Don Jenkins/Capital Press Rail tankers sit idle on tracks in Washington state. Small railroads hope the Legislature will exempt carriers that transport only vegetable oils from planning requirements primarily aimed at responding to crude oil spills.

OLYMPIA — Three small Eastern Washington railroads that transport vegetable oils are again hoping to be excused from a state law that mandates carriers drill for worst-case spills, a rule motivated by an influx of tanker cars carrying crude oil.

The state Department of Ecology says spilled vegetable oil damages the environment and that practicing a rapid and aggressive response will save on clean-up bills.

Others, however, complain the agency overreached. “It’s a bureaucratic issue that requires commonsense. We need more commonsense,” said Patrick Boss, a lobbyist for short-line railroads.

Canola and crude got mixed together after legislators passed a multi-part bill in 2015 to further regulate trains, vessels and pipelines moving oil. The law was motivated by more shipments of crude oil from the Bakken fields to Washington refineries. Lawmakers said they feared fiery derailments.

BNSF Railway, Union Pacific Railroad and two smaller railroads that transport crude oil have submitted spill-response plans.

The Central Washington Railroad, Columbia Basin Railroad and Great Northwest Railroad have until March 30 to submit plans. None of them carry crude oil, but they do haul plant-based oils manufactured in Washington or used by food processors.

Plans requirements include twice-yearly deployment drills, plus additional tabletop drills. Railroads already are required to plan for spills under federal law.

Rep. Mary Dye, R-Pomeroy, and Sen. Judy Warnick, R-Moses Lake, have introduced bills that would exempt vegetable oils from the rule. Some Democratic have signed on as co-sponsors.

“There are no similarities between vegetable oils and Bakken crude,” Dye said. “To my mind, the risk on this product is extremely low and the cost (of the rule) is extremely high.”

Similar legislation last year failed, even though some lawmakers said they were surprised the oil-safety law they passed in 2015 applied to vegetable oils.

Ecology estimated the new rule would cost BNSF between $9 and $17 per employee. The smaller railroads, however, average 36 employees. The new rule would cost them $6,848 to $11,562 per employee, according to Ecology’s analysis.

Boss said the rule could cost more than a railroad makes hauling vegetable oils.

“This may inadvertently actually put freight on trucks and more trucks on the road,” he said.

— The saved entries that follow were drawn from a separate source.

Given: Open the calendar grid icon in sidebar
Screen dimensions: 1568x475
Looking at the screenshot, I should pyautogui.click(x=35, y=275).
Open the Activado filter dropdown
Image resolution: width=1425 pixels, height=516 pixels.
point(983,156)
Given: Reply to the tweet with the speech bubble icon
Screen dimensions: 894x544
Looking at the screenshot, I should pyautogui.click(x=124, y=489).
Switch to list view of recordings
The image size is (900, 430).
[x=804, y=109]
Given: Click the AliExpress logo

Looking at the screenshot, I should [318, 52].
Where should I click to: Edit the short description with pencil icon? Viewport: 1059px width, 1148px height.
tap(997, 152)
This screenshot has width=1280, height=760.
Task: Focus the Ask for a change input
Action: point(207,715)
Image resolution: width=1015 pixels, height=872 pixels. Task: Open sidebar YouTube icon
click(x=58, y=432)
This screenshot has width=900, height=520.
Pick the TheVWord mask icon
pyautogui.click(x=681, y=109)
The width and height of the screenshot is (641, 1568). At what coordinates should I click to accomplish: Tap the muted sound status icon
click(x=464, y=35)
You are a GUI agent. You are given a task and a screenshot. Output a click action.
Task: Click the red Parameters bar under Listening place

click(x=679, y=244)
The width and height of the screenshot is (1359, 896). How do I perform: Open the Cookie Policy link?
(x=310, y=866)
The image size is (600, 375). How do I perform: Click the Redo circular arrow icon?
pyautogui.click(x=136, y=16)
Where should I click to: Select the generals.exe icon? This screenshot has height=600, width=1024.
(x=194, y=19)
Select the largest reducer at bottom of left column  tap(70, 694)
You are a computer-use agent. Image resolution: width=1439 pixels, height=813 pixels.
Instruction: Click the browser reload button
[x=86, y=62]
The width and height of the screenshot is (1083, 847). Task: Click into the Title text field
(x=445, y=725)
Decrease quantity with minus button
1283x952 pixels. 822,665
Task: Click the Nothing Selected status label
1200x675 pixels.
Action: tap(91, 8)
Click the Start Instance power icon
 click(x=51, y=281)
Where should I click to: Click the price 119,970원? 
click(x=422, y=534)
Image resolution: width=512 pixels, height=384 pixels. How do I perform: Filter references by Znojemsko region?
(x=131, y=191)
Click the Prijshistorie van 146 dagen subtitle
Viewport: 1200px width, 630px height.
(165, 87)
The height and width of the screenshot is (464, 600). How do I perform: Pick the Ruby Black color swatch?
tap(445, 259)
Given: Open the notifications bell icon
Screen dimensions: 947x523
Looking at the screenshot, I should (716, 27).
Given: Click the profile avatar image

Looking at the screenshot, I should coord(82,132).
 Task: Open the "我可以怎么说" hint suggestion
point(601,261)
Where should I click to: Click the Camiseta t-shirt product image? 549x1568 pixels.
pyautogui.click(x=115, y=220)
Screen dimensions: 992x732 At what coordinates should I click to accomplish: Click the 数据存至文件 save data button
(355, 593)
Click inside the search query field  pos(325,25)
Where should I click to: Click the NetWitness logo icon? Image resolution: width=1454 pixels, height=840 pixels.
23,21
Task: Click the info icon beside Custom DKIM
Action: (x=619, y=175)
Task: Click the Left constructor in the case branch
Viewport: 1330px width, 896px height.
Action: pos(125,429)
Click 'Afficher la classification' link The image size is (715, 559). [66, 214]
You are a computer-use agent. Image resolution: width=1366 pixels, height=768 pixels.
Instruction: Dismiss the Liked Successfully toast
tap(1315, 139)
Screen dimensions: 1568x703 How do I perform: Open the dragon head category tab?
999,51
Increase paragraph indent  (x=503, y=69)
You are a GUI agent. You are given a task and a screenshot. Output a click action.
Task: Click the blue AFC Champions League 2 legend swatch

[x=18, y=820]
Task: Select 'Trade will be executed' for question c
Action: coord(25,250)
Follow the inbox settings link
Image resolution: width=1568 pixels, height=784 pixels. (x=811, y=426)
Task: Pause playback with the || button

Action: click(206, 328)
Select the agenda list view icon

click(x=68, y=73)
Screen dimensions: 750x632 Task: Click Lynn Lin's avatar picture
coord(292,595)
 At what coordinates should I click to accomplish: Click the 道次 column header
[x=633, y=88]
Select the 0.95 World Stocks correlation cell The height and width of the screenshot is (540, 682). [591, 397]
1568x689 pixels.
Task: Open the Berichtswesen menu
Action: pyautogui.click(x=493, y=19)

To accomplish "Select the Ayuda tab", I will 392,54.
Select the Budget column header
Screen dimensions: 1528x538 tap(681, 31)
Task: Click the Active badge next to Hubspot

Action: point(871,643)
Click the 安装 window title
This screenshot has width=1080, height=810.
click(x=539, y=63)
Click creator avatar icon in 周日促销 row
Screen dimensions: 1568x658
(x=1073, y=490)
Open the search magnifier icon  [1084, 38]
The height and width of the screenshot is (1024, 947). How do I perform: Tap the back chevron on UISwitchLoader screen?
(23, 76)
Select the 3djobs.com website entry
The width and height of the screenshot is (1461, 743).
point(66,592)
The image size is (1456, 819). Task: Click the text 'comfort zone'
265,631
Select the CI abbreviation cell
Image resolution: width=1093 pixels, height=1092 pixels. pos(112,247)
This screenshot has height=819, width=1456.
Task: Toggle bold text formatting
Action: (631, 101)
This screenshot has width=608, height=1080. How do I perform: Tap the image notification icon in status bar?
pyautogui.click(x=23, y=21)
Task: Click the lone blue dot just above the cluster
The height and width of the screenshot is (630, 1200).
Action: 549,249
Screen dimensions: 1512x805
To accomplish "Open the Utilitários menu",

Ecology’s spill preparedness manager, Linda Pilkey-Jarvis, said the department has tried to make the rule easy to comply with and hopes that actual costs will be less than the agency projected.

To support its position that the rule should cover vegetable oil, Ecology last year cited a 2015 warehouse fire in Winlock that released cooking oil into a creek and killed thousands of fish.

This year, Ecology is highlighting damage caused by vegetable oil that spilled at a Seattle-area tortilla factory. A container tipped over and the oil flowed through a drain into a nearby stormwater pond. Oil soaked geese and ducks.

“Although less toxic and flammable than petroleum oils such as Bakken, these oils contain components that can cause devastating effects to fish, wildlife and plant species,” according to an Ecology flier.

The flier includes a photo of workers mopping up oil spilled from the tortilla factory under the heading, “Biological Oils Transported by Rail.”

Boss called the flyer “propaganda.”

Pilkey-Jarvis acknowledged that Ecology can’t cite an example of vegetable oil spilling in a train accident, but she defended the flyer’s main point.

“We’re trying to show that spilled oil is not innocuous. It does have an impact,” she said. “Because it’s never happened, you can’t say it won’t happen. That logic doesn’t hold.”